In this wide world of ours, only a part of the Great Sand Sea plays host to a unique natural formation, Silica glass. Silica glass comes in varying degrees of clarity ranging from cloudy to transparently clear. Its colour ranges from steak grey to pale green while its weight may vary from a few grammes to a 27kg-chunk, the biggest whole piece ever found...

To add a touch of charm to the enigma, Vincenzo de Michele of the Centro Studi Luigi Negro examined Tutankhamen's pectoral jewellery in October 1998 and was literally floored by what he found. The well-polished giant lime green scarab adorning the young Pharaoh was not a Chalcedon, a form of crystalline quartz, as had been previously thought.
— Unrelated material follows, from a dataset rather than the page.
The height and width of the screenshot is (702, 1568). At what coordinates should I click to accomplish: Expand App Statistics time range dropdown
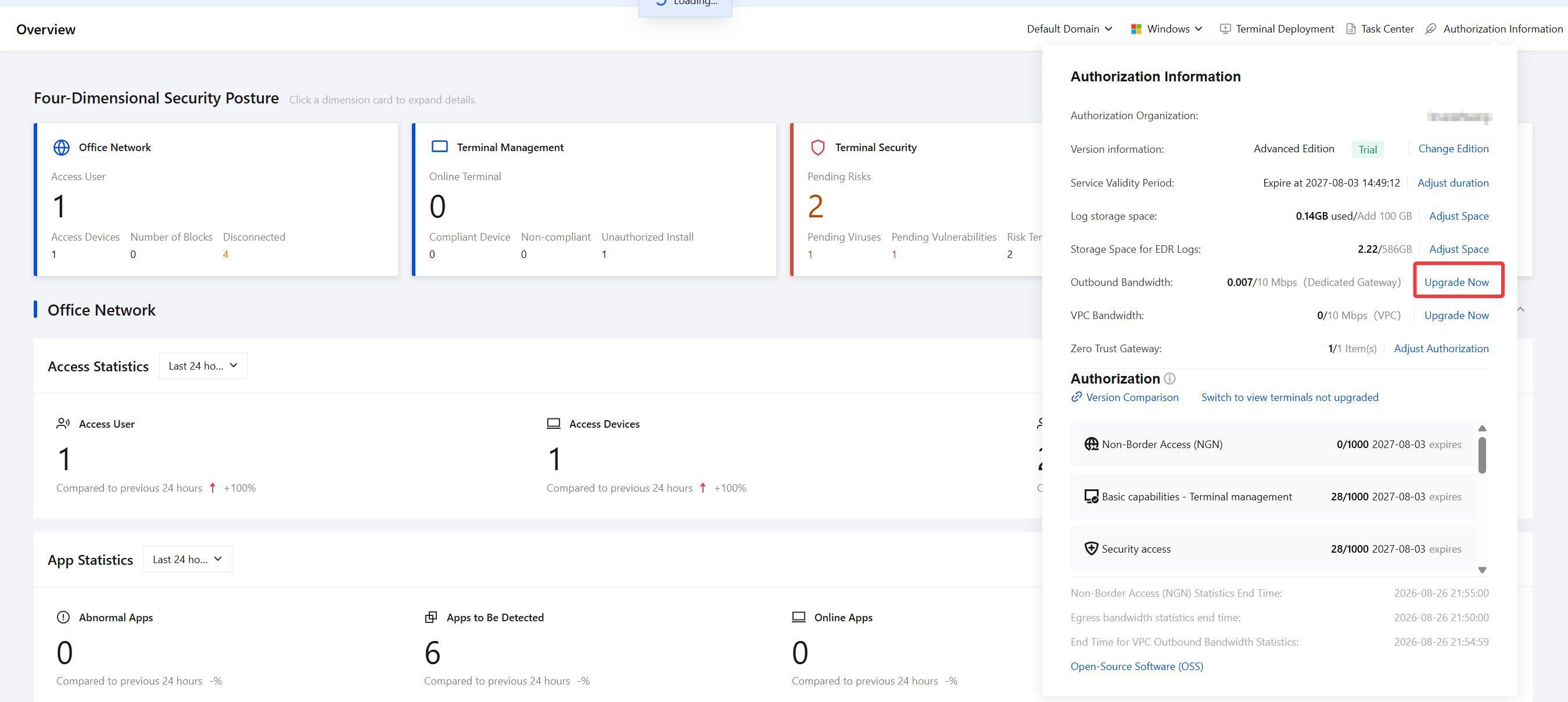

It was actually Silica glass. Did the Pharaohs discover the precious gem long before envoys of Haj Hussein of the Kufra Oasis reported it to the world? Or had they already resolved its origin mystery and buried the secret in their sealed tombs? Questions lurk as we try to crack the ancient code encrypting Silica glass...

Snap Shots, Mohamed El Hebeishy, Al-Ahram, Egypt, Issue No. 839, April 05 - 11, 2007.

Previously:

Mysterious Egyptian Glass Formed by Meteorite Strike, Study Says, December 29, 2006.

More on Meteorite Crash Helped Form King Tut Necklace, June 30, 2006.

King Tut’s glass beetle came from outer space, June 27, 2006.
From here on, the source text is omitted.